The whole point of your surge tests is that the traveling wavefront will stress incipient turn-to-turn and groundwall failures. Usually they're done at several times the working voltage of the motor, so I would really think that would've flushed out any problems. What was the max EAR and max shift on the zero crossing?

Have you ruled out driven load binding? Is it possible to get a fast capture PQ meter on this to prove it's in the drive?


----------



## John Valdes (May 17, 2007)

Rob, If that motor ran that long without issue I doubt its the control. 6 years is a long time for caps to sit. But you guys were able to run this for what now 2 years?
Did you guys slowly build up until you got to the oprating voltage before adding a load? Most times only a motor shop can do this as many people do not have a variac.
I have been cautioned many times about this.
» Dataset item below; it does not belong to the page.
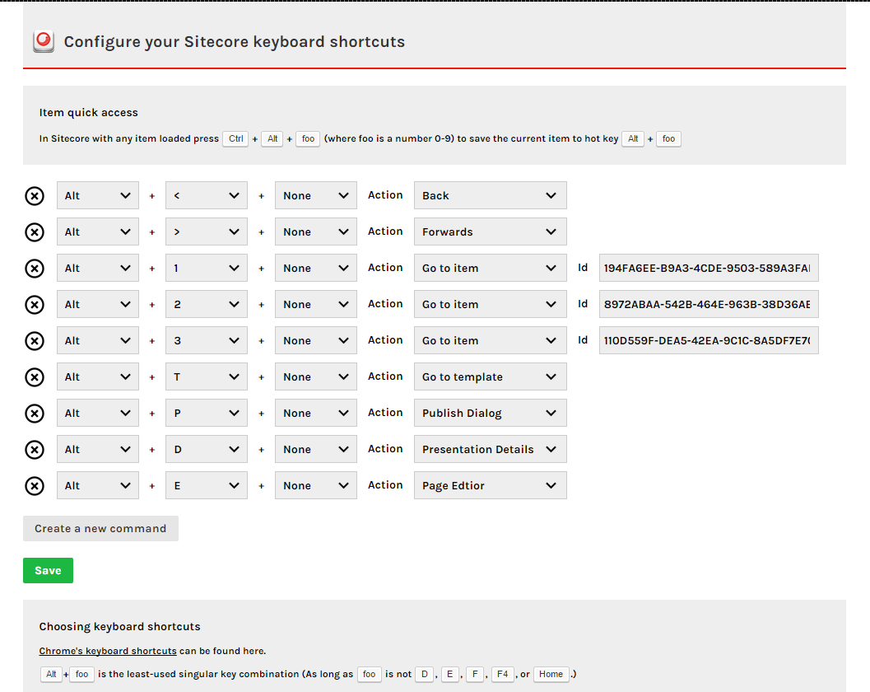
Task: Click the Sitecore logo in header
Action: coord(43,41)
About old caps and old drives that have sat for long periods of time.

Its possible that the drive could be at fault. But my money says its the motor.
How many times (2 I think) can I count this fault report, bring it into the shop and cannot find any problem. 
Baker surge test, high pot test and equipment that can read ohms in 6 figure resolution and still we could not find the issue. And we were the motor shop!

I hate to say this, but you got two choices. Try a new control or try another known good motor that is running on a VFD.
The VFD is better at finding motor issues than most all motor shops. And much, much better than anyone without the equipment I mention above.
I'm afraid you got to bite the bullet and swap to see which one is the culprit. I would swap the motor if it was me. This is past experience talking.

Since the drive ran for two years without issue, my bet is the motor. No matter the test results in the field. I have had this happen to me twice. Each time it was the manufacturer that indeed did find a motor issue.

Please lets us know what you find as this is quite interesting for me especially.
You will get it figured out.


----------



## telsa (May 22, 2015)

In such brutal service - figure on the motor having reached the end of its designed life.

I can scarcely believe that it's megging out strong.

Is DIRT getting past some seals ?


----------



## JRaef (Mar 23, 2009)

If you are losing the caps, the load current will have bearing on effects it causes in that under a higher load, the DC bus ripple will increase and if the caps are compromised, your scenario of misfiring of the transistors is definitely a possibility. If you can correlate the trip evens to loading, you might be able to vet that out as a possibility.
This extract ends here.